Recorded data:
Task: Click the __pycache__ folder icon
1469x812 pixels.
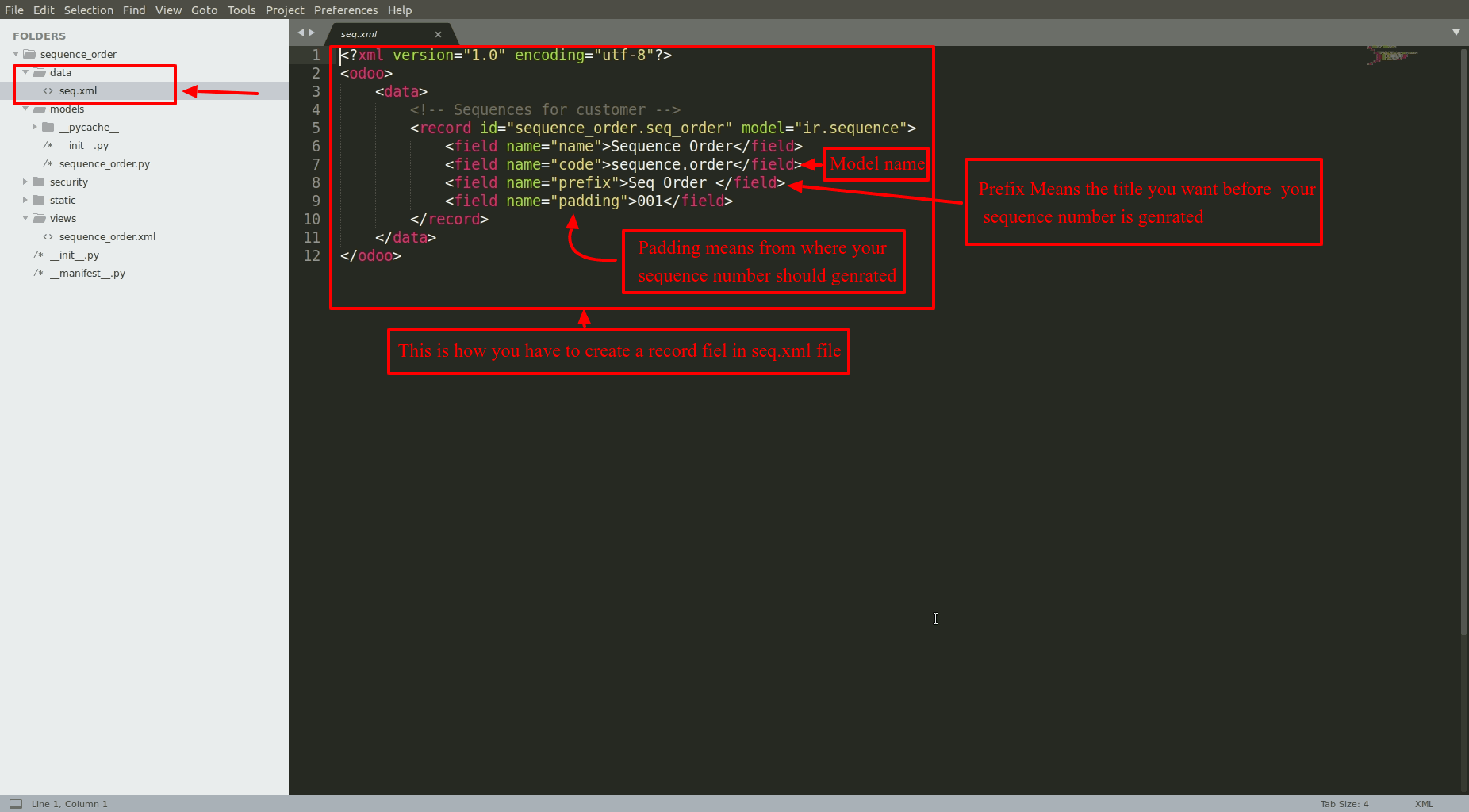Action: coord(48,127)
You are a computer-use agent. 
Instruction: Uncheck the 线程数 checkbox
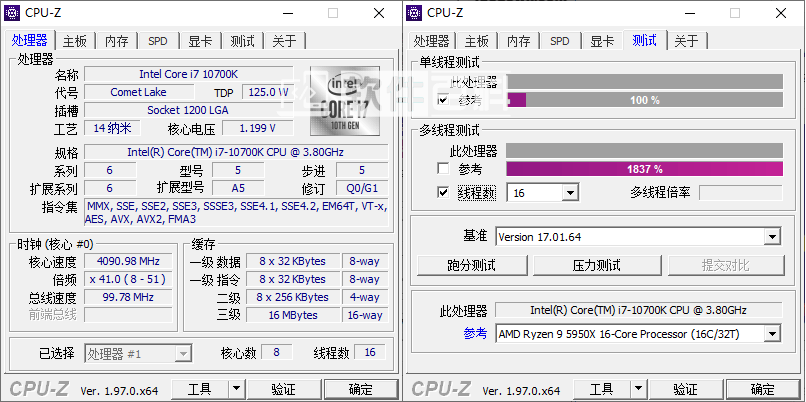coord(443,192)
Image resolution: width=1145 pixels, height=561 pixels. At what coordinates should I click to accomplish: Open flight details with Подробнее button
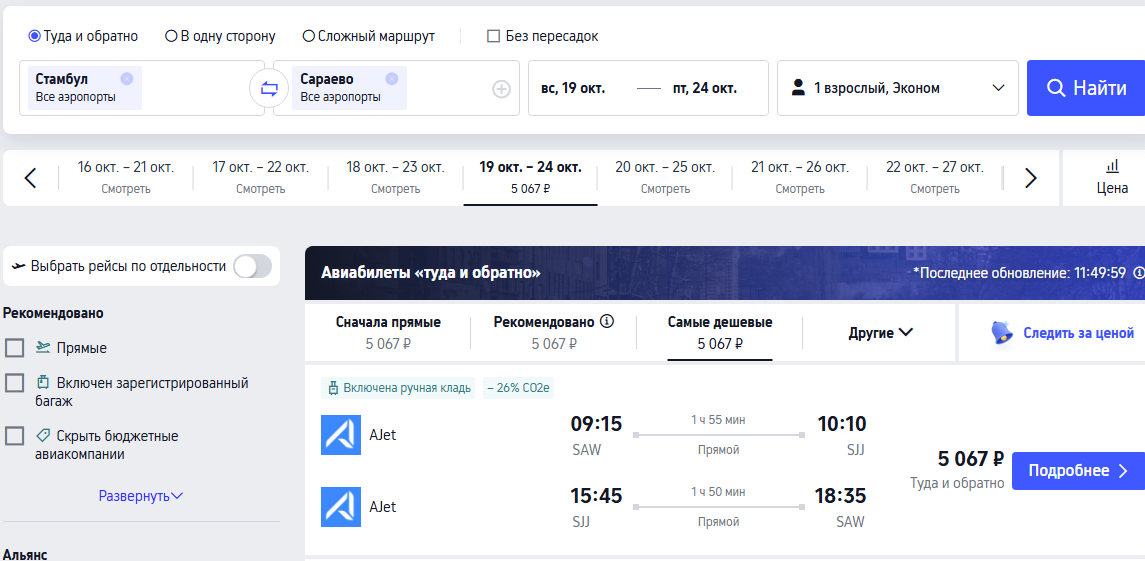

» Set task: Starting at the line with "You are a computer-use agent." and going through the end of the recorded data, write out those lines again, changing "Uncheck" to "Clear" and keeping everything else the same. Leave the pictures out.

» Written reply:
You are a computer-use agent. 
Instruction: Clear the 线程数 checkbox
coord(443,192)
Image resolution: width=1145 pixels, height=561 pixels. At what coordinates should I click to accomplish: Open flight details with Подробнее button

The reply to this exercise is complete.